Tattoo culture hit our city and the generation hard in the late nineties. It was slow and steady growth. At first, it looked as if junkies, outlaws, and freaks had them. In the next decade, it flourished like a mushroom in the city of Kathmandu and other cities. I have my back covered with some tattoos that I cannot see unless I have a mirror in the back and front, as my travel from Egypt to the Philippines took place I went through numerous tattoo shops and individuals.
My concern was the quality and the craftsmanship in my country Nepal regarding the tattoos were poor. But, I found it worse in the other parts of the world. I nearly ended up with the session in Singapore until the last minute decision to not have it, the ego and pride the artist had and their immature communication had me canceled my plan.
During my holiday visits to Nepal, I thought I should give local guys the try on my skin canvas. My heavy search and recommendation took me to Mohan’s tattoo at Thamel. Yes, I had heard about it before but as I said i was not sure about their skill to give it a go.
Later, I booked a session. I had a chat with the artist I had to have. I explained to him what I wanted. And yes, it clicked me. That’s what I wanted – it was about the connection between the artist and the living canvas. It was about the trust, Believe me, if you have been to the counseling session you would understand what I mean. It is something that stays on you for the rest of your life and I didn’t want any dumb to sketch anything he wanted without explaining to me what he was doing.
Mohan’s tattoo was very professional, they had some sort of paperwork for legal issues that they had me signed. On top of that, they were very hygenic and the guys, I mean the artists the owner hired were very pros. They would listen to your concerns, and I support Mr. Mohan himself for not turning his tattoo parlor as a cash cow but as a passion that he himself has. He himself is very humble and so is the front office staff. I had my first back tattoo at Mohan’s Tattoo center.
Since then upon my every return on a holiday in Nepal I have been inking my back at Mohan’s tattoo only. Although the last session was not that what I expected. The artist was not sure what I wanted, I felt he was just too bored or had burn out the cause of the craze people go through to have it done. This is my honest opinion, I had a total of 3 sessions of tattoos at Mohan’s Tatto parlor and all of them were fine except for the last one.

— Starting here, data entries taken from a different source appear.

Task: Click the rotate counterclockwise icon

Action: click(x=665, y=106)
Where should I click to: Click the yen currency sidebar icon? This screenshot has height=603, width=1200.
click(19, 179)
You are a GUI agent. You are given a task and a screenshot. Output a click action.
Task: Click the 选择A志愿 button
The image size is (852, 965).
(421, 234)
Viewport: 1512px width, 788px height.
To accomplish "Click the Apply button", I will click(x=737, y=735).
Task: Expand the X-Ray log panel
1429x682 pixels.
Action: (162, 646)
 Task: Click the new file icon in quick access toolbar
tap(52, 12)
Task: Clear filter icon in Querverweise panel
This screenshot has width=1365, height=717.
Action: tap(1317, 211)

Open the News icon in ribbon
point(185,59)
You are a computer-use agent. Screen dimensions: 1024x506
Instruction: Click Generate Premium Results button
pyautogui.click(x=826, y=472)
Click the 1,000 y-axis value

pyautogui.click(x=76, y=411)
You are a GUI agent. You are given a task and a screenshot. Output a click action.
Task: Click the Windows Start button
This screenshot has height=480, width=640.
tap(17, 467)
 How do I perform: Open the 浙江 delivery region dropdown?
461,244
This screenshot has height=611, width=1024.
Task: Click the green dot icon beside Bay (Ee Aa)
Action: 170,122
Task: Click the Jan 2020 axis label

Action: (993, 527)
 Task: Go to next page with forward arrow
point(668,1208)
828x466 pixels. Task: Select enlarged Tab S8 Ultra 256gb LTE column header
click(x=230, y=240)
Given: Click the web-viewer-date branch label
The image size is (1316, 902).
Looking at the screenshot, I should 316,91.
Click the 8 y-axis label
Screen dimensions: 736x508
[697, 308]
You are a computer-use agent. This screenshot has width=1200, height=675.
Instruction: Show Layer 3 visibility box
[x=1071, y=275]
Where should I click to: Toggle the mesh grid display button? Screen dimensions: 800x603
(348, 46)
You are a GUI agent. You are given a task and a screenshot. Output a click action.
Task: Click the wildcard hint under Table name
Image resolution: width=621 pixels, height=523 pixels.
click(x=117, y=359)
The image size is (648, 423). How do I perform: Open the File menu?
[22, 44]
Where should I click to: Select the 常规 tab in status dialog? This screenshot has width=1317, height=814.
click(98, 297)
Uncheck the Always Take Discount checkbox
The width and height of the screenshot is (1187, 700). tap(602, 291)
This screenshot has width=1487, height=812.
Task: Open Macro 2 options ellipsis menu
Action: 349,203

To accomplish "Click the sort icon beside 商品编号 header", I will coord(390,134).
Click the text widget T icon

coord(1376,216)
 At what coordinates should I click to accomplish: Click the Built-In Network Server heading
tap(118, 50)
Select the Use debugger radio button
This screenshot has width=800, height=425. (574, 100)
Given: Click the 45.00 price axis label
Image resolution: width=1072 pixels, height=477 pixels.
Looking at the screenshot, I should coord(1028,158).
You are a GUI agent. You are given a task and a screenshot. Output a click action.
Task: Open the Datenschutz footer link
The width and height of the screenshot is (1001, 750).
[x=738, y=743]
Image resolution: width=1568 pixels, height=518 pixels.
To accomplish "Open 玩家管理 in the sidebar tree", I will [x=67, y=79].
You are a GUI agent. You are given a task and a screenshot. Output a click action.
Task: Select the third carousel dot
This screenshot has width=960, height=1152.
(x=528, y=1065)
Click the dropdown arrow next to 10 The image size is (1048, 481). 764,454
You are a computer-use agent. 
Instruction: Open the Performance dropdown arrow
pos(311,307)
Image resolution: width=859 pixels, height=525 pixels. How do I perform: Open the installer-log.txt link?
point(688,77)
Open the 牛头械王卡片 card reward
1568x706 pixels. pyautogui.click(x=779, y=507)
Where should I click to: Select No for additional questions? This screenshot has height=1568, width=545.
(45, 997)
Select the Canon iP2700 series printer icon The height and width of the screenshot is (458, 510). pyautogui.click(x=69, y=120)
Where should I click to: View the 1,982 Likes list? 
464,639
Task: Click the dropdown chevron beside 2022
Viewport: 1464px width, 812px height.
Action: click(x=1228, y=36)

Then for the change of hand and artistic skill, I went to Mines tattoo shop for my next ink. The guy an the owner who inked me was very humble and listened well, he had an assistant who was deaf and dumb but was very artistic. I owe him respect for giving such heavy responsibility to him. He was fair in price and overall I was satisfied. He also gave me a bonus ink, refreshing my old tattoo. The only thing that amazed me was the guy he himself had no tattoo at all. Upon my asking, he gave me an answer which I don’t think is wise for me to publish.
Well, my endnotes are I had experience with these two in Kathmandu, Nepal. I avoided having inked in many countries many times due to a lack of communication. I know some very good freelancers as well, some idiots, and some just calling themselves a tattoo artist without any knowledge and essential skill required for it. Some times it is a painstaking project and an addiction to having inked again and again.There is no best and there’s no worst. Every artist has his separate skill, as tattoo is a huge and deep lake of topic if we dig in. I am sure every artist wants to be proud upon his work.Just a very straight forward word- DO NOT HAVE TATTOO WHILE YOU ARE HIGH OR IN UNSTABLE MOOD TO MAKE DECISIONS.
Do your research very well, it is not a fashion statement nor something like changing cloth or your mood. It is a mark, I reckon at your death your tattoo is the only thing that you will cover with. It is not a topic to be taken lightly and upon wild eyes or deaf ears.
For me personally, tattoos are like a private museum, where only very few eye sights are allowed to visit. I wanted it to be a story well written without words. I am thankful for the people they had me as a canvas and they didn’t go wrong with it.